# Sticky  My Two Year Quest To Buy a Honda HS621, Ends in Canada



## Center Mass

First off, I would like to Thank the Members and Staff of SBF who have answered many questions from me over the last Two plus years about Honda SB in general and the HS621 and HS520AS specifically. The breath of knowledge and expereience here is impressive. Robert from Honda is also an invaluable resource to SBF. I hope this thread will serve as a resource for those who are considering going to Canada to get a machine as I did, but are hesitant to do so due to the conflicting information out there and whether it is legal, or feasible to do so. This story proves it is both Legal and possible to do so. 

When I joined this forum I had not even heard of the HS621, but based on the numerous repeated recomendations from the folks here, it seemed that was the way for me to go. I wanted the most reliable and powerful Single Stage machine that I could lift into the back of my SUV reptitively thorughout the day, by myself for use in clearing the snow from my rental properties in N.Y.C.. Here is my story.

I switched machines from a 208CC MTD Gold Single Stage to a Honda HS520AS. The MTD had a great 208CC engine, but the bucket was too short in height and only rated for about 9-10" height snow falls.
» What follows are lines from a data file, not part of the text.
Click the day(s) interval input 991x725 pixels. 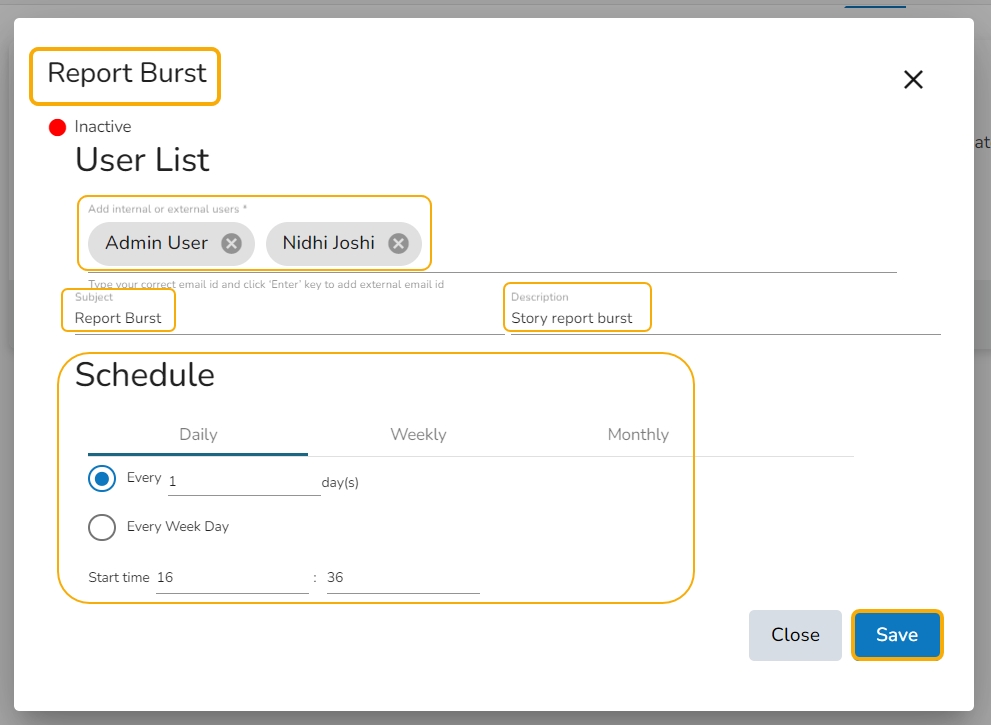tap(244, 482)
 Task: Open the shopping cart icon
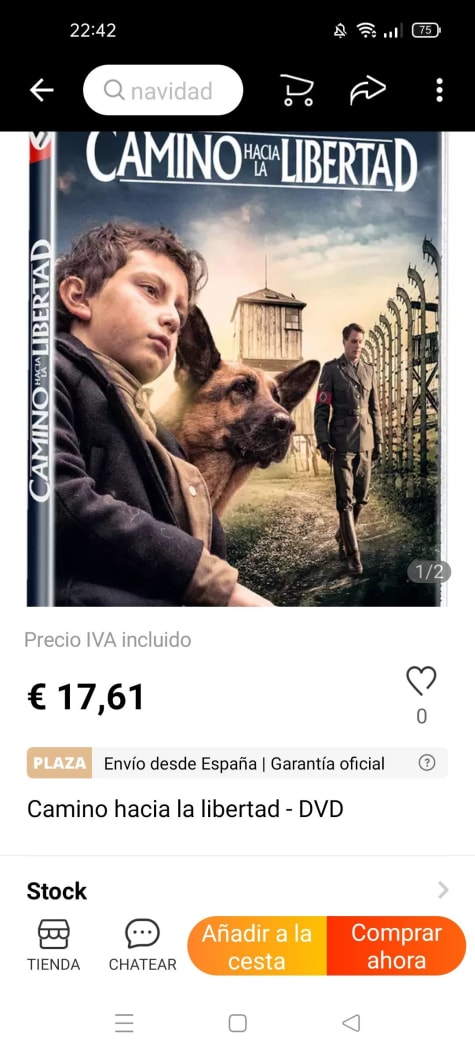pyautogui.click(x=297, y=90)
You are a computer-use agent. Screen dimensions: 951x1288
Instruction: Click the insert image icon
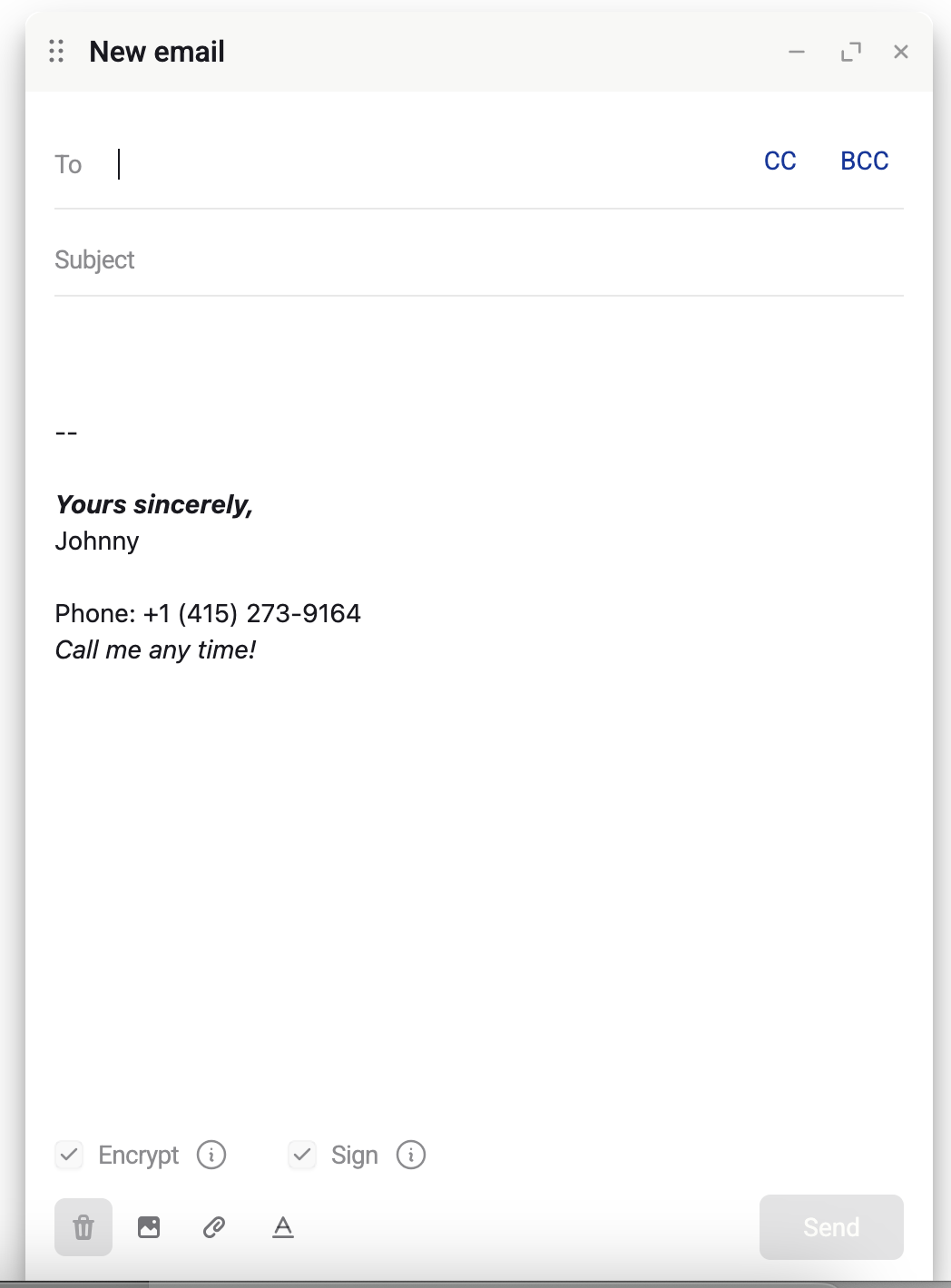(149, 1227)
In late 2012 I gave the MTD to my 83 Y.O. Father in Law whose less than one year old 28" Ariens Snow Tek was submerged in Hurricane Sandy. 
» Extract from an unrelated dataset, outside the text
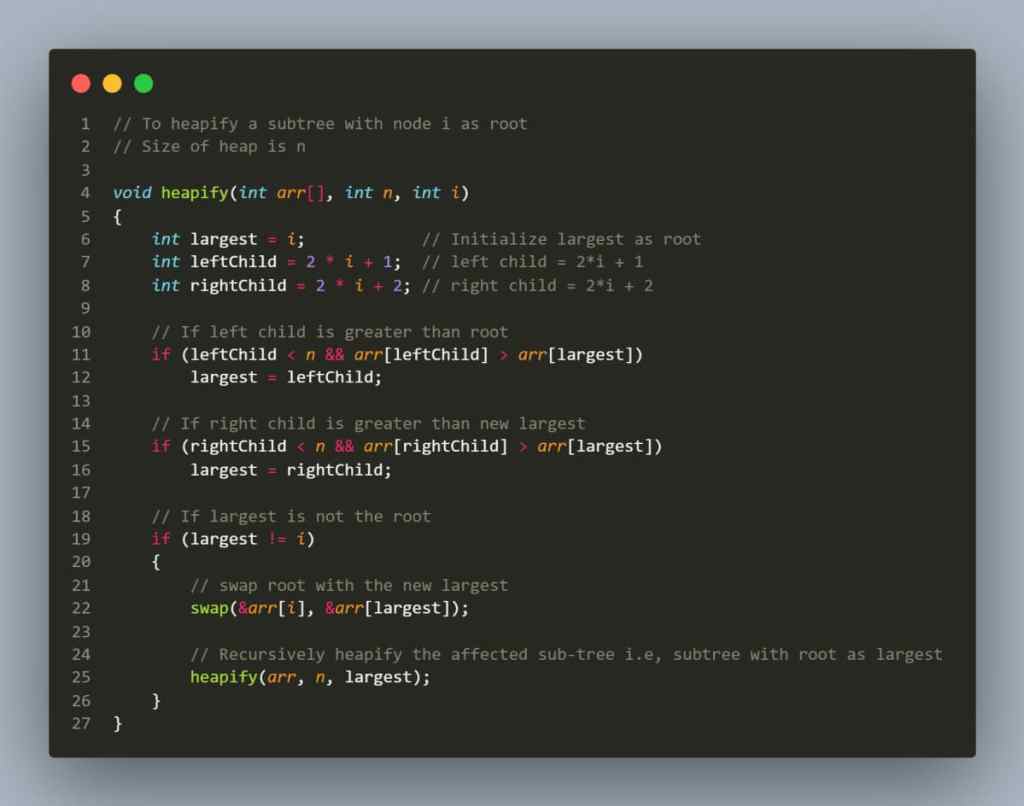Click the closing brace on line 27

[116, 723]
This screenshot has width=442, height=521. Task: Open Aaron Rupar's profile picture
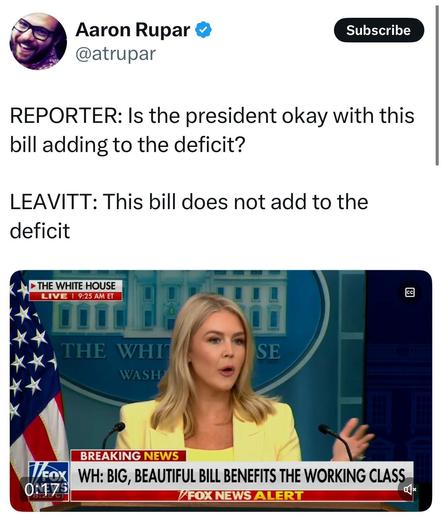click(x=38, y=41)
While I liked the quality of Honda products and I own two Honda EU2000i Generators that I ran in tandem and used for over 30 days with no power during and after Hurricane Sandy, I bought a 2014 HS520AS based on Honda's reputation and my expereince with the Honda Generators. What I found was that the 520 had less power than the 208 MTD Gold and the bigger issue was handle vibrated very badly so after a period of time using the machine, you would want to take a break even while wearing thick insulated work gloves. 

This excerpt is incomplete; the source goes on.